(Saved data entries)
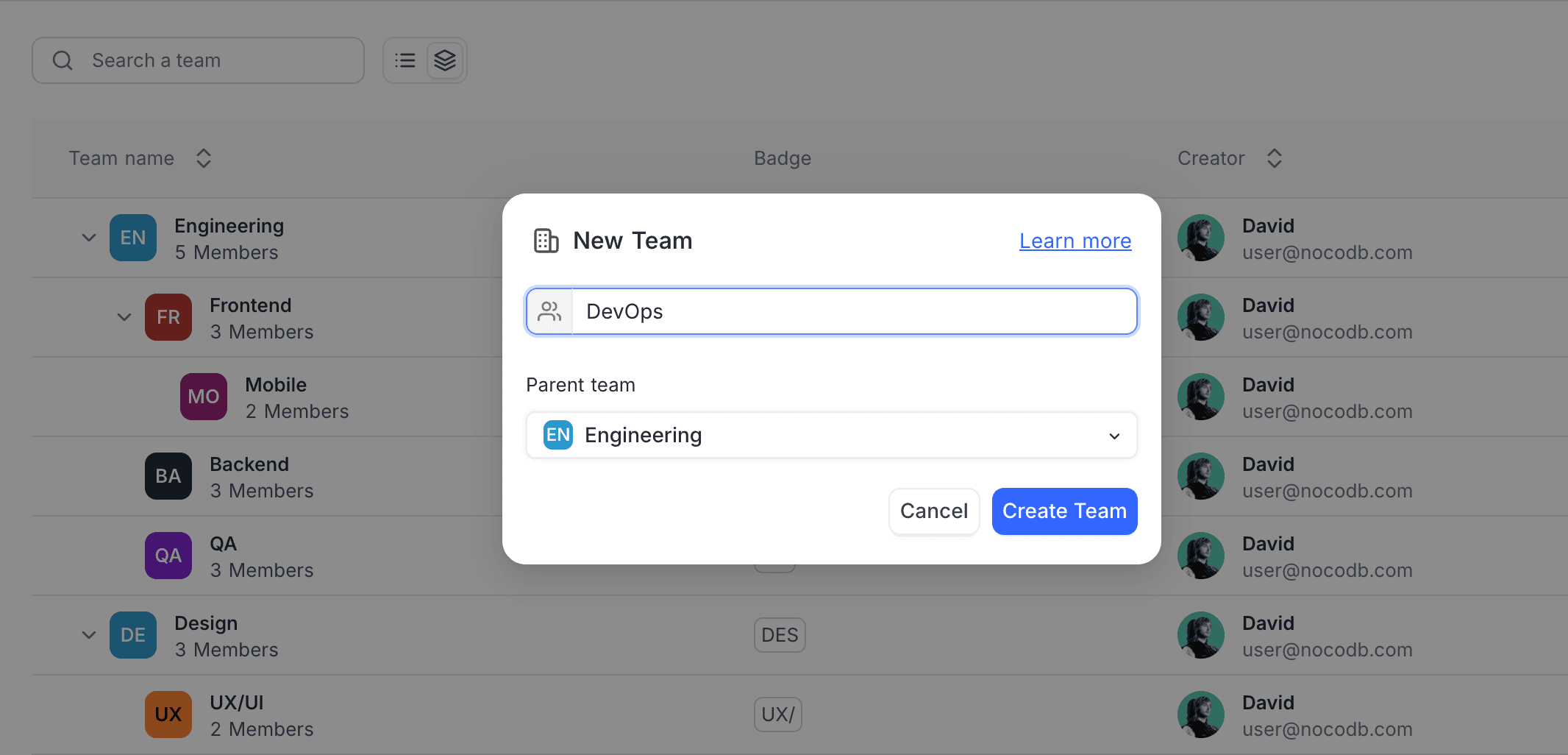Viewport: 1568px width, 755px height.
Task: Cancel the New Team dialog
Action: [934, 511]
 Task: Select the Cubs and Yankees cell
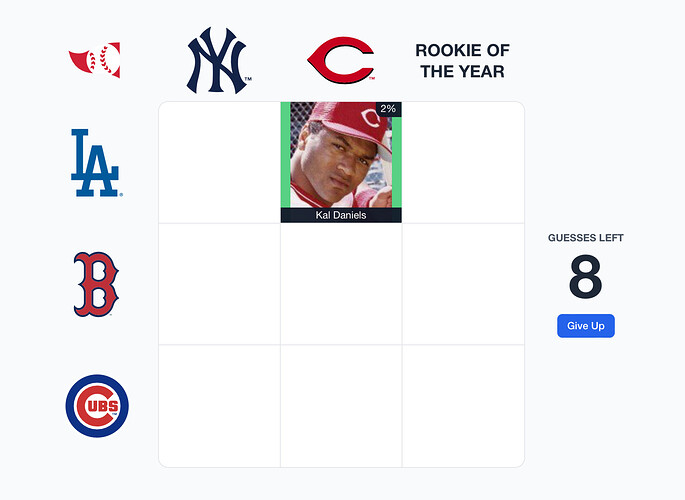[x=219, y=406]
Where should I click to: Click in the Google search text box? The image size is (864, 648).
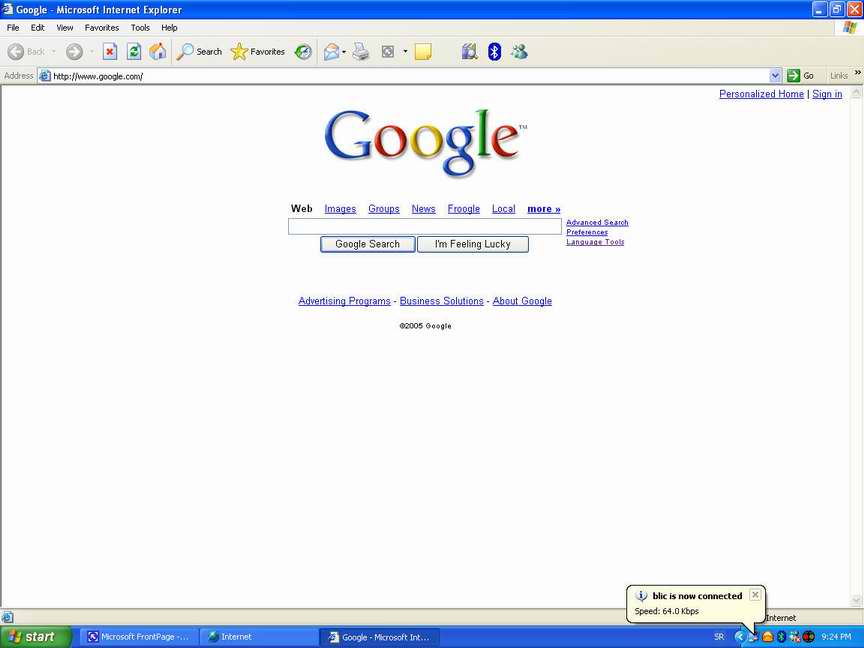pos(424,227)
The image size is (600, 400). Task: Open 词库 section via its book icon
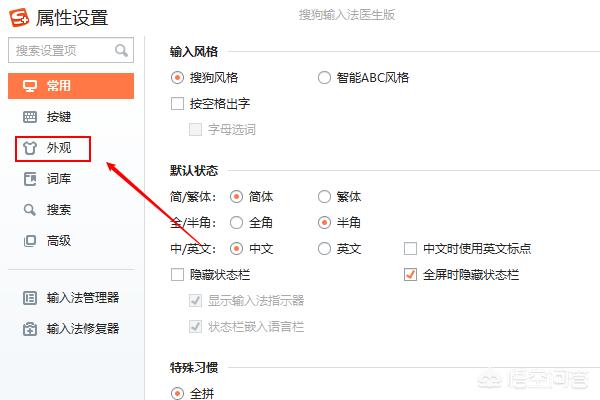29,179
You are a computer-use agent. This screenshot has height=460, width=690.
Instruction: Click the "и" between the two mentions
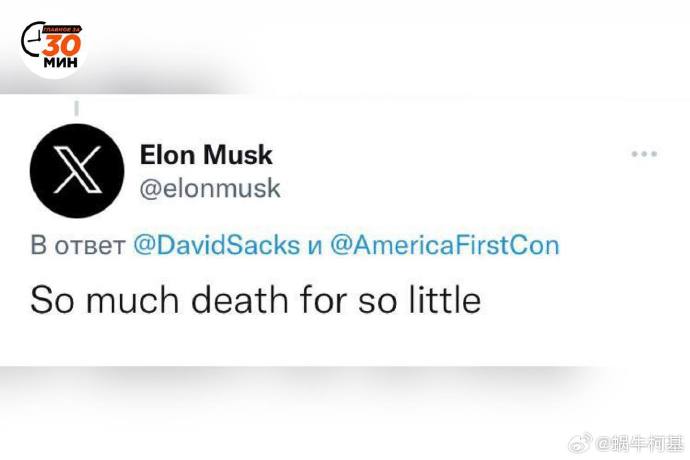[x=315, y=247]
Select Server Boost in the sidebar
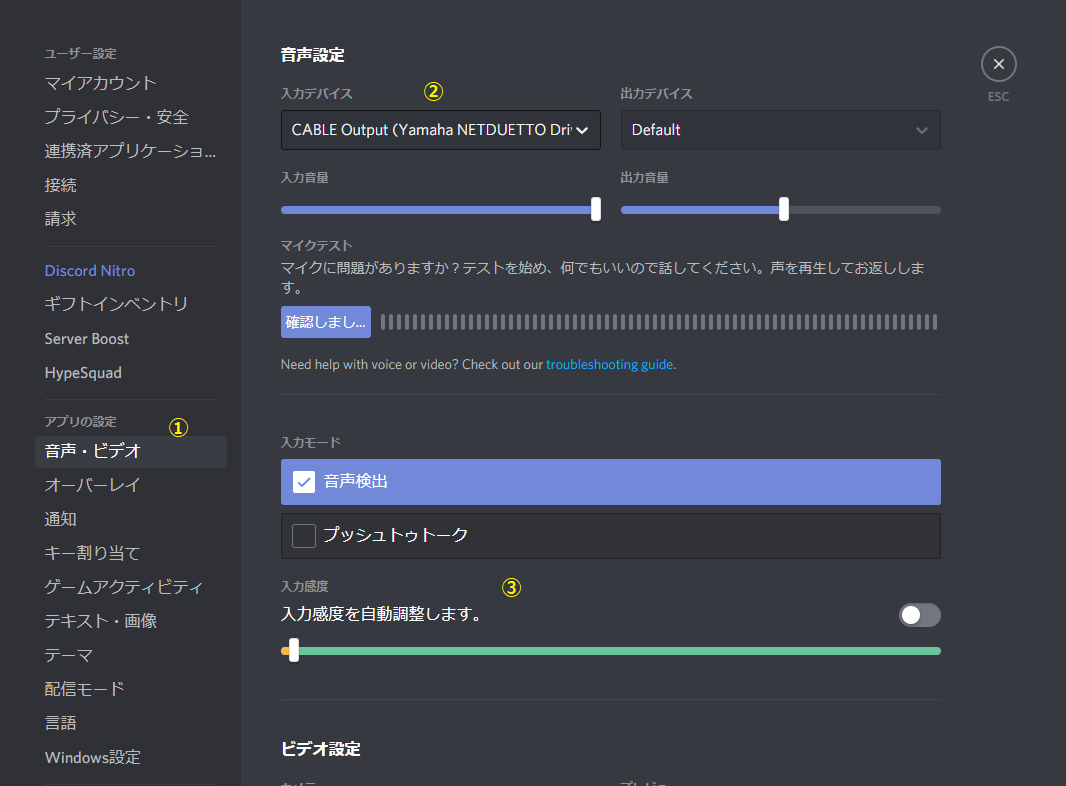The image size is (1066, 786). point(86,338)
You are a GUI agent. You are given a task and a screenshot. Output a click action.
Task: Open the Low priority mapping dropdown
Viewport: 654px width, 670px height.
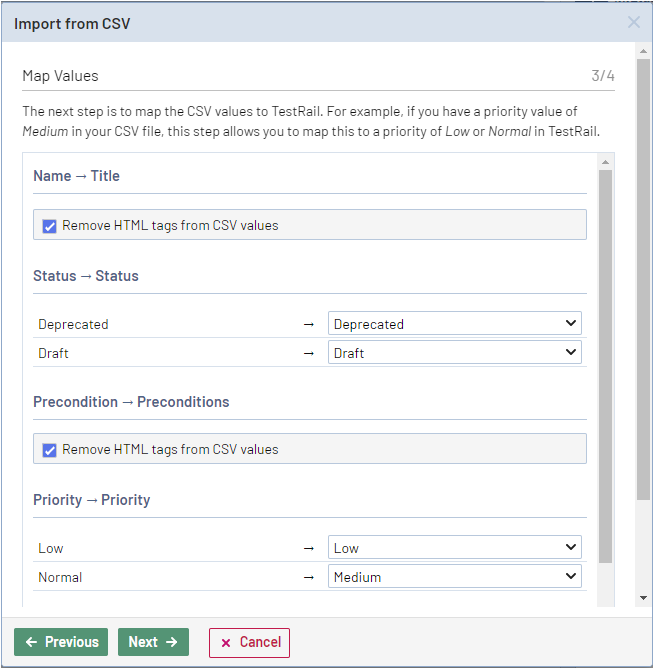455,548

...

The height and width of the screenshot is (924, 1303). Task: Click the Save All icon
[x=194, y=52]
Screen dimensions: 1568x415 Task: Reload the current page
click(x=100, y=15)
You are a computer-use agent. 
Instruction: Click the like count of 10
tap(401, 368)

* TASK DIRECTIONS *
Copy all lines from the entries that contain the word "agent".

* ANSWER SPACE *
You are a computer-use agent. This screenshot has height=460, width=690.
You are a GUI agent. You are given a task and a screenshot. Output a click action.
You are a computer-use agent. 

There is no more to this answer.